Right now the only ORM supported is ActiveRecord and it currently has two strategies:
truncation and transaction.

Support for DataMapper is built-in.  All that needs to be written are the strategies. :)

h2. How to use

<pre>
  require 'database_cleaner'
  DatabaseCleaner.strategy = :truncation

  # then, whenever you need to clean the DB
  DatabaseCleaner.clean
</pre>

With the :truncation strategy you can also pass in options, for example:
<pre>
  DatabaseCleaner.strategy = :truncation, {:only => %w[widgets dogs some_other_table]}
</pre>

<pre>
  DatabaseCleaner.strategy = :truncation, {:except => %w[widgets]}
</pre>

(I should point out the truncation strategy will never truncate your schema_migrations table.)
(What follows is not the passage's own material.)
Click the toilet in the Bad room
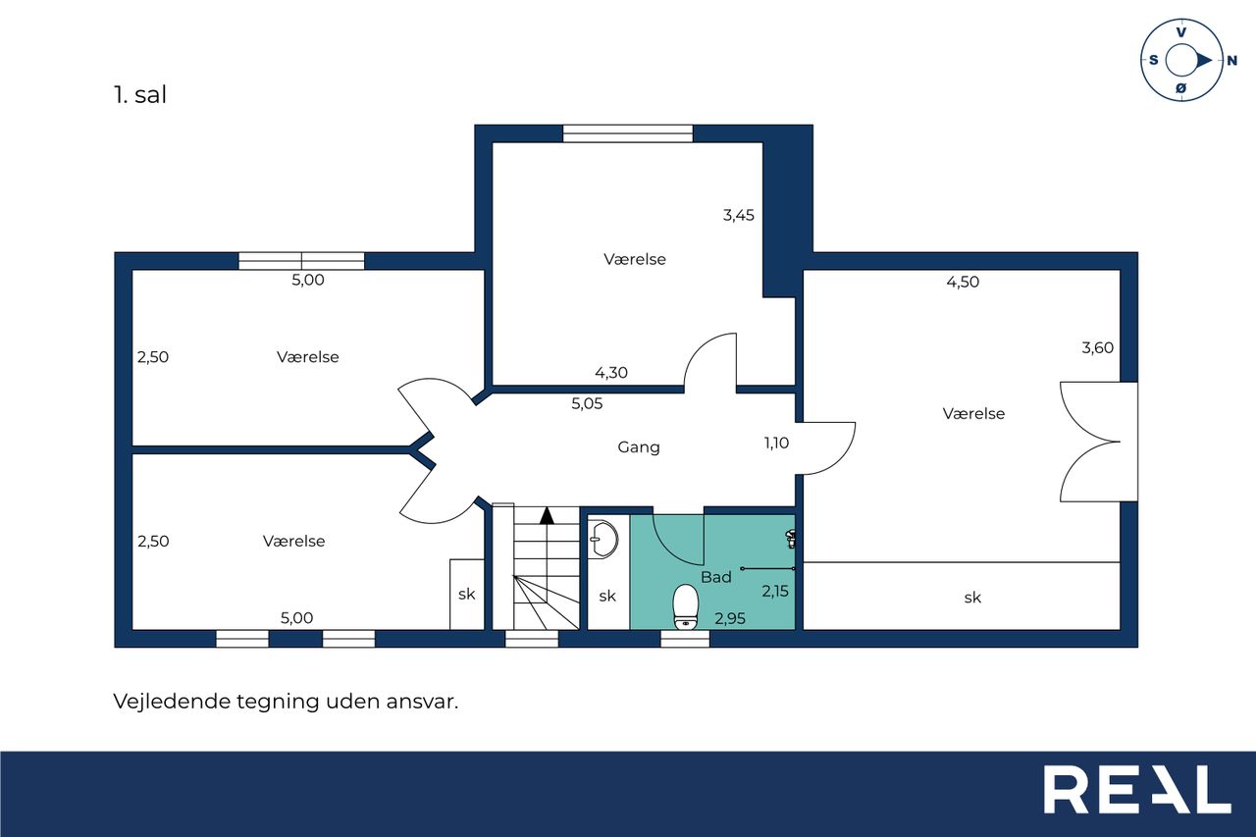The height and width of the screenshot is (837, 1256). click(685, 606)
Some strategies require that you call DatabaseCleaner.start before calling clean 
(for example the :transaction one needs to know to open up a transaction). So
you would have:

<pre>
  require 'database_cleaner'
  DatabaseCleaner.strategy = :transaction
  
  DatabaseCleaner.start # usually this is called in setup of a test
  dirty_the_db
  DatabaseCleaner.clean # cleanup of the test
</pre>

At times you may want to do a single clean with one strategy.  For example, you may want
to start the process by truncating all the tables, but then use the faster transaction
strategy the remaining time.  To accomplish this you can say:

<pre>
  require 'database_cleaner'
  DatabaseCleaner.clean_with :truncation
  DatabaseCleaner.strategy = :transaction
  # then make the DatabaseCleaner.start and DatabaseCleaner.clean calls appropriately
</pre>

Example usage with RSpec:

<pre>
Spec::Runner.configure do |config|

  config.before(:suite) do
    DatabaseCleaner.strategy = :transaction
    DatabaseCleaner.clean_with(:truncation)
  end

  config.before(:each) do
    DatabaseCleaner.start
  end

  config.after(:each) do
    DatabaseCleaner.clean
  end

end
</pre>

For use in Cucumber please see the section below.



h2. Why?

One of my motivations for writing this library was to have an easy way to 
turn on what Rails calls "transactional_fixtures" in my non-rails 
ActiveRecord projects.  For example, Cucumber ships with a Rails world that
will wrap each scenario in a transaction.  This is great, but what if you are 
using ActiveRecord in a non-rails project?  You used to have to copy-and-paste
the needed code, but with DatabaseCleaner you can now say:

<pre>
  #env.rb
  require 'database_cleaner'
  require 'database_cleaner/cucumber'
  DatabaseCleaner.strategy = :transaction
</pre>

Now lets say you are running your features and it requires that another process be 
involved (i.e. Selenium running against your app's server.)  You can simply change
your strategy type:

<pre>
  #env.rb
  require 'database_cleaner'
  require 'database_cleaner/cucumber'
  DatabaseCleaner.strategy = :truncation
</pre>

You can have the best of both worlds and use the best one for the job:
<pre>
  #env.rb
  require 'database_cleaner'
  require 'database_cleaner/cucumber'
  DatabaseCleaner.strategy = (ENV['SELENIUM'] == 'true') ? :truncation : :transaction
</pre>

h2. COPYRIGHT

Copyright (c) 2009 Ben Mabey. See LICENSE for details.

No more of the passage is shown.